Denn Kurosawa, Abkömmling einer Samurai-Familie und in Kalligrafie und dem klassischen japanischen Kampfsport Kendo ausgebildet, ist nicht nur der Regisseur großer Kriegerepen, oder von einem Meisterwerk wie »Ran« mit seinen bildschönen Schlachtenszenen, seiner Farbcodierung, seinem Kulturpessimismus in höchster künstlerischer Vollendung. Er ist auch der Humanist hinter Figuren wie dem Arzt in »Drunken Angel« oder dem kleinen Beamten in »Ikiru«, der kurz vor seinem schmerzhaften Krebstod etwas handfest Gutes tut, indem er durchsetzt, dass ein von den Anwohnern beantragter Kinderspielplatz wirklich gebaut wird – sein Tod, singend auf der Schaukel im Schneefall, gehört zu den ikonischen Momenten in Kurosawas Werk genau wie die Ernüchterung am Ende der »Sieben Samurai«.

Kurosawa verfilmte Shakespeare (King Lear in »Ran«, Macbeth in »Das Schloss im Spinnwebwald«), Maxim Gorki (»Nachtasyl«) und Dostojewski (»Der Idiot«), aber auch Vorlagen aus dem Repertoire des Kabuki-Theaters (»Die Männer, die dem Tiger auf den Schwanz traten«) oder japanische Kurzgeschichten wie in »Rashomon«, mit dem er 1951 völlig überraschend die Filmfestspiele von Venedig gewann. Er drehte Filme über Korruption und die Gefahren der Atomkraft und geißelte schon 1950 den Sensationshunger der Boulevardpresse in »Scandal«.

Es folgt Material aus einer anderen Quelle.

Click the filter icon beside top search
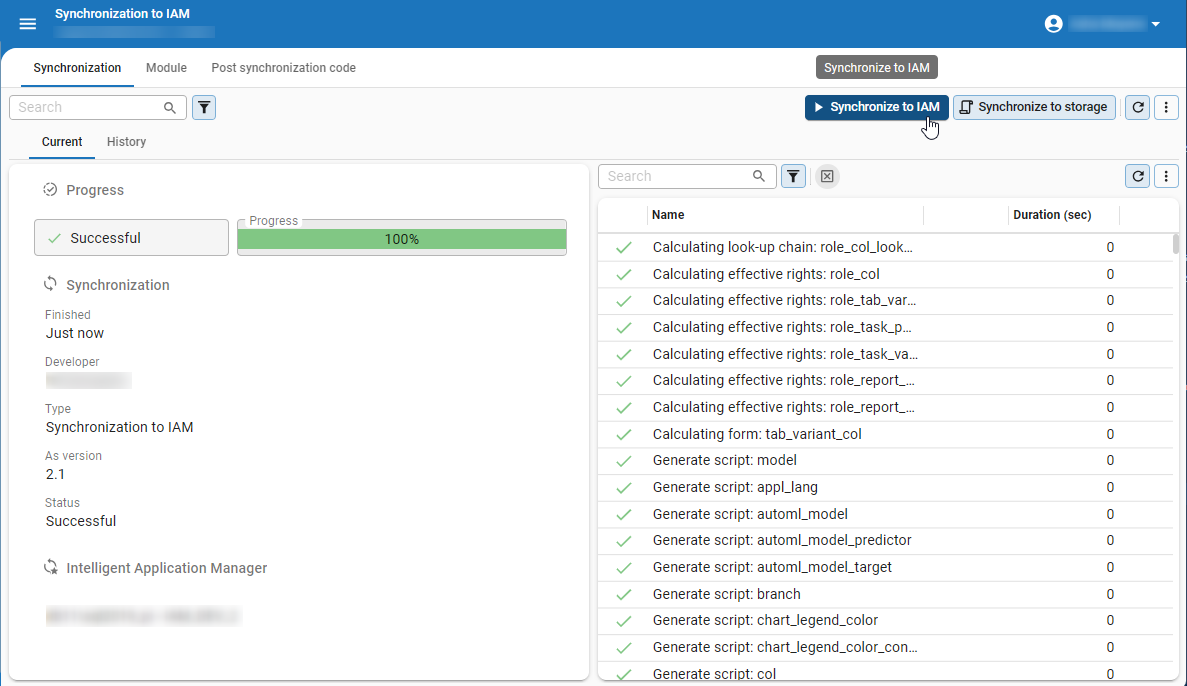The image size is (1187, 686). [x=204, y=107]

Gleich nach Kriegsende beging Kurosawa die neue Ära verordneter Demokratie mit »No Regrets for Our Youth«, einem Aufbruchsfilm, der die Selbstfindung und Selbstbestimmung seiner Heldin als Zukunftshoffnung der japanischen Gesellschaft feiert. Ironie der Geschichte: Den kommunistischen Mitgliedern der neu erstarkten Studio-Gewerkschaft ging der individualistische Tenor des Filmendes zu weit und sie zwangen ihn zu Änderungen am Drehbuch (die er ästhetisch zu unterlaufen wusste). In Vorkriegsjahren war Kurosawa Mitglied der Liga proletarischer Künstler gewesen, hatte sich als Kurier für kommunistische Publikationen im Untergrund durchgeschlagen. Und seinen einzigen Oscar erhielt er 1976 für »Dersu Uzala« den einen sowjetrussischen unter seinen Filmen.